The committee is in the beginning stages of reviewing farm bill programs, like the food aid initiatives, ahead of writing a new bill set to be finalized next year.

While committee members, including Yoho, spoke about the need for reform to improve the efficiency of the programs, committee members from both parties on Wednesday widely panned the president’s proposal to zero out funding for both programs — spending that totals about $1.9 billion annually.

In his opening comments, committee chairman Mike Conaway (R-Texas) criticized the programs’ proposed elimination as running counter to one of the president’s favorite campaign catchphrases.

“International food aid programs not only contribute jobs in the U.S. agricultural sector, but also create American jobs in the manufacturing and maritime sectors,” Conaway said Wednesday. “Eliminating such programs seems contrary to the role they play in a robust ‘America-first’ policy.”

Rep. Marcia Fudge (D-Ohio) put matters a bit more bluntly.

“Of all the things we could cut, we would cut food,” Fudge said. “We have become complicit, or will become complicit, in the starvation of hungry women and children. How many guns do we need, how much ammunition do we need? … It cuts jobs in this country. It is the most ridiculous thing I have ever heard.”

The current need for food aid in regions such as East Africa is high.

According to the U.N., more than 20 million people in four nations ― Nigeria, Somalia, South Sudan and Yemen — are on the verge of starvation in a situation the organization called the worst humanitarian crisis since 1945.

Trump recently announced some $329 million in new food aid for the four above nations last month. But his overall proposal for international food aid spending — folding it into a broader international disaster assistance program — would represent a more than 40 percent cut in spending in the next fiscal year, an Associated Press analysis last month noted.

The U.S. is far and away the world’s leading food aid provider, and the programs slated for cuts have been a key part of that effort, supporters say.

The Food for Peace program, created in 1954 by President Dwight Eisenhower and administered by the U.S. Agency for International Development, reached about 48 million people in 61 different countries during the most recent fiscal year for which data has been published.

The McGovern-Dole program, named after former Sens. George McGovern and Robert Dole, has provided meals to more than 40 million children across 40 nations since it was created in 2003.

Dole, himself an adamant Trump supporter, told the Washington Post in March that eliminating the program “would have a disastrous effect on the planet’s most vulnerable children.”

The president’s skinny budget described the McGovern-Dole program as “lack[ing] evidence that it is being effectively implemented.”

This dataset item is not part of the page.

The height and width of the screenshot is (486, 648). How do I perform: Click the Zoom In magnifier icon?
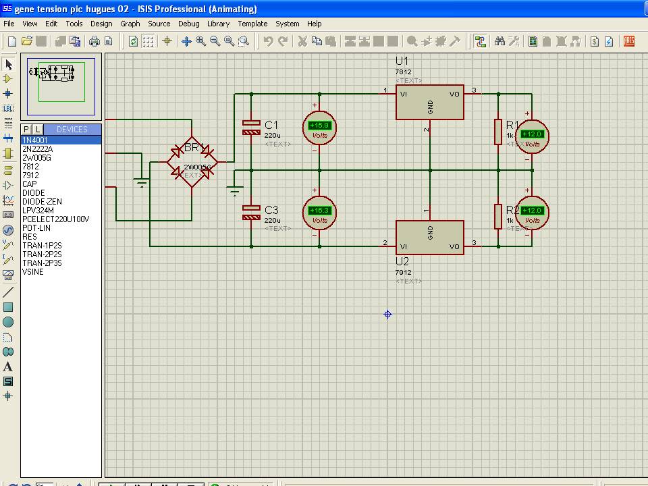tap(200, 41)
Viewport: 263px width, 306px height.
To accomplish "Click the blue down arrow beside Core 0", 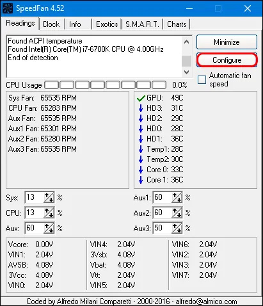I will [x=141, y=170].
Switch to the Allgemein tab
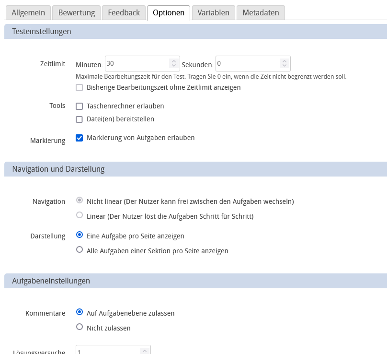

It remains unclear whether Congress will pass the president’s proposed food aid cuts, as even supporters of the programs acknowledged that the nation’s budget constraints could force difficult decisions.

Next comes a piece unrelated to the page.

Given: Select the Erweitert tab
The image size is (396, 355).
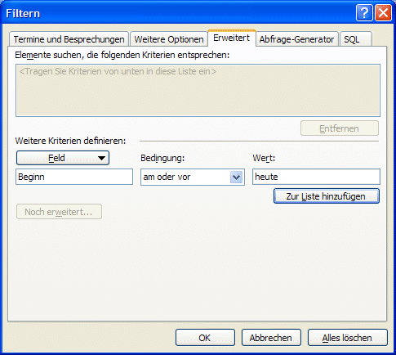Looking at the screenshot, I should click(x=232, y=38).
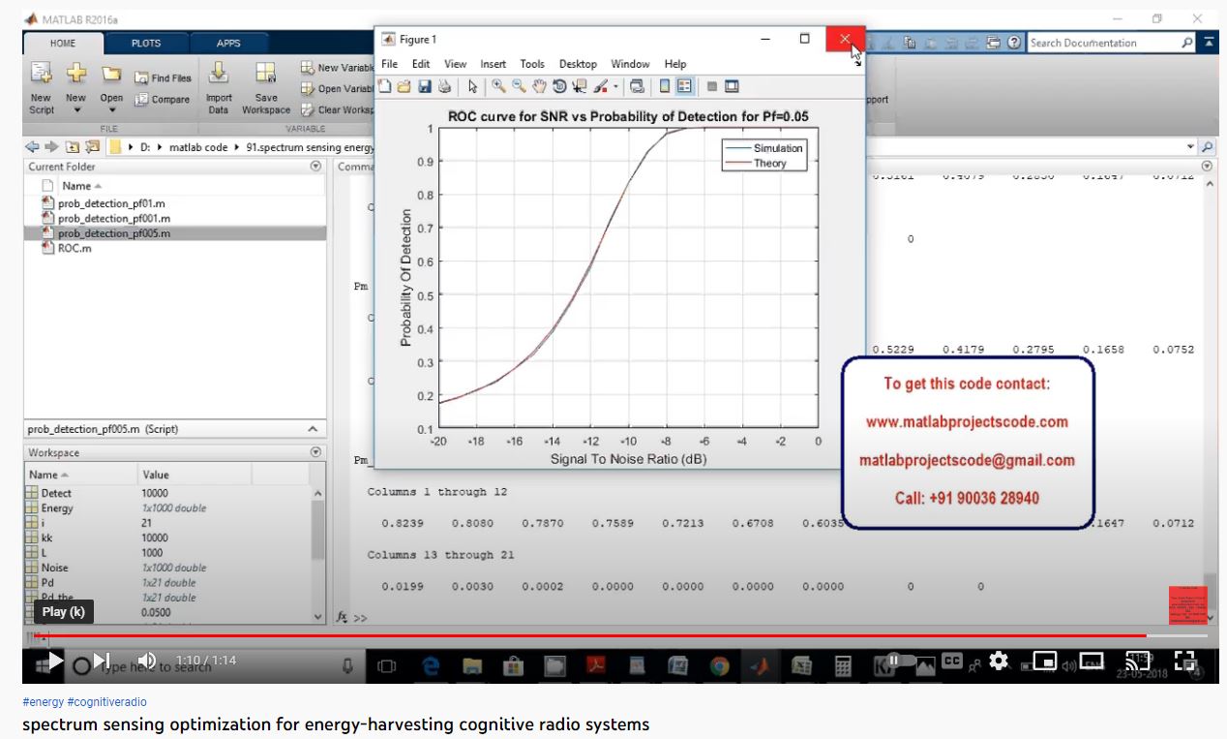
Task: Click the Zoom In tool in Figure toolbar
Action: coord(499,86)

Arlene Mitchell, executive director of the Global Child Nutrition Foundation, admitted in a phone conversation after Wednesday’s hearing that she was skeptical whether the committee’s remarks largely supportive of the programs would sway the administration.

“Even with bipartisan congressional support, programs can be slowed or diminished and are difficult to implement if the administration doesn’t support them,” Mitchell added, “but hopefully the administration would take instruction from Congress and implement the programs that Congress supports.”

CORRECTION: A previous version of this story incorrectly described Yemen as part of the East African region.